begin

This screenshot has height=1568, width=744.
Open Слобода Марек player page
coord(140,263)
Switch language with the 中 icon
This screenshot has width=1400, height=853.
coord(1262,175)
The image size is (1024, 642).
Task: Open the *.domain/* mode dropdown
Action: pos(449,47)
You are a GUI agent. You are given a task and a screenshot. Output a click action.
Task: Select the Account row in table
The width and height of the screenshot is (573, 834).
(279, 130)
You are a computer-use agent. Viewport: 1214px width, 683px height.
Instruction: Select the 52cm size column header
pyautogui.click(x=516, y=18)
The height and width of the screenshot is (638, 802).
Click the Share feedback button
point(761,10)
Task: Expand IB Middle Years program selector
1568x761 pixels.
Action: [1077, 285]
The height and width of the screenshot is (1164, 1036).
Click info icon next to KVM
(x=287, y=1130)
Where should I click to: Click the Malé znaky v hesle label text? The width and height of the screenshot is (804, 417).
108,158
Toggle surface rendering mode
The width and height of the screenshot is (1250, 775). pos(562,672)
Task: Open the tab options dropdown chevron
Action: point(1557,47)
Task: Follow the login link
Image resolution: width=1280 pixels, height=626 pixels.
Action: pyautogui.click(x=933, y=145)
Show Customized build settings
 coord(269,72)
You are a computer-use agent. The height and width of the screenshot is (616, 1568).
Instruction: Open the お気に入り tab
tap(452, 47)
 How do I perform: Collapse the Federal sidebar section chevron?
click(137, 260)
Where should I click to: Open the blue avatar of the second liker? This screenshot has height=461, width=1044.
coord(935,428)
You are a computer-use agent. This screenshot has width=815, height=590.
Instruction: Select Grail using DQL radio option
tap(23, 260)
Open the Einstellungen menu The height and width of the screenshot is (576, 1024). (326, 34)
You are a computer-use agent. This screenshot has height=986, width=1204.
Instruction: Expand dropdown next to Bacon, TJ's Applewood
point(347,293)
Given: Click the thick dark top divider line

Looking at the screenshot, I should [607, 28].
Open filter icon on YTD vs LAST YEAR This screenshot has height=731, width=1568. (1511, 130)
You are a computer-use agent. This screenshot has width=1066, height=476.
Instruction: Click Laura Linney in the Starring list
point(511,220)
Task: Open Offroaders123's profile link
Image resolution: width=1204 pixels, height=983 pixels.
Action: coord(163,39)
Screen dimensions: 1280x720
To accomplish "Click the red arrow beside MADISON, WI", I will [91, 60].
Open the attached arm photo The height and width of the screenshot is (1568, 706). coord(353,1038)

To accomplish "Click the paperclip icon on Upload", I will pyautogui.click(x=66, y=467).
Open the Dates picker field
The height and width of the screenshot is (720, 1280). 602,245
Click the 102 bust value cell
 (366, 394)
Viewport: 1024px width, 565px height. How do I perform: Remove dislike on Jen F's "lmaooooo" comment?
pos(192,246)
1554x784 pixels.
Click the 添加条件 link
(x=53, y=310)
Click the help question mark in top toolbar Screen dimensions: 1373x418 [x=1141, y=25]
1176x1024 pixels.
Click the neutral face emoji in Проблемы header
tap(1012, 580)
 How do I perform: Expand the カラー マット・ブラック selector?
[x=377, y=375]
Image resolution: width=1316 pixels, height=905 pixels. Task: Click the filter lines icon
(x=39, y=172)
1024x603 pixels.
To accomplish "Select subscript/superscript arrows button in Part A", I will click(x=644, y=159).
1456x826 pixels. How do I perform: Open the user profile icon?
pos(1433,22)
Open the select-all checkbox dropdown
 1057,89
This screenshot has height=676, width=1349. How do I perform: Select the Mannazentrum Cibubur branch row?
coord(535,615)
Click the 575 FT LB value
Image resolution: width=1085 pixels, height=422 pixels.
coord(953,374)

end

* _Set problem_
Format the data from the line with "has width=815, height=590." up to and including the line with "Open the Einstellungen" as a two-column CSV headed text and answer. Make one row per pair, put each field in quotes, and replace any line breaks with spaces.

* _Solution to the exercise_
text,answer
"You are a computer-use agent. This screenshot has width=815, height=590. Instruction: Select Grail using DQL radio option","tap(23, 260)"
"Open the Einstellungen menu The height and width of the screenshot is (576, 1024).","(326, 34)"